WORK TO DO >>
Find each line in the entries below that contains the string "height", and copy those lines out in full.

RECORDS SHOWN >>
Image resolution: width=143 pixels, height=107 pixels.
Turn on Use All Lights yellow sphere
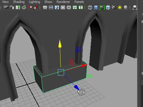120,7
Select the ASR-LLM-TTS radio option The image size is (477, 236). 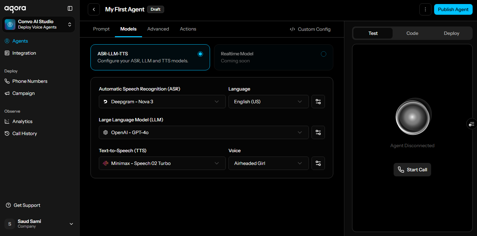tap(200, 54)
* * *
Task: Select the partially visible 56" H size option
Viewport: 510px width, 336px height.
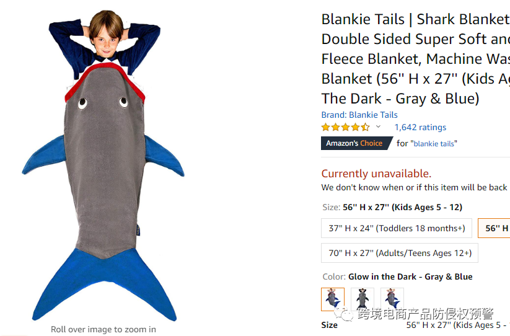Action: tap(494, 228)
...
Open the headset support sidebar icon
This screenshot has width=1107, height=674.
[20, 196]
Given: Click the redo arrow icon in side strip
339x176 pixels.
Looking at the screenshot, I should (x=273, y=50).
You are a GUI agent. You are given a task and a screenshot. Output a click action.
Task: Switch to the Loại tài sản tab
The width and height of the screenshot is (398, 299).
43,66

TASK OUTPUT >>
Image resolution: width=143 pixels, height=107 pixels.
Viewport: 510px width, 336px height.
This screenshot has width=1107, height=674.
The width and height of the screenshot is (398, 299).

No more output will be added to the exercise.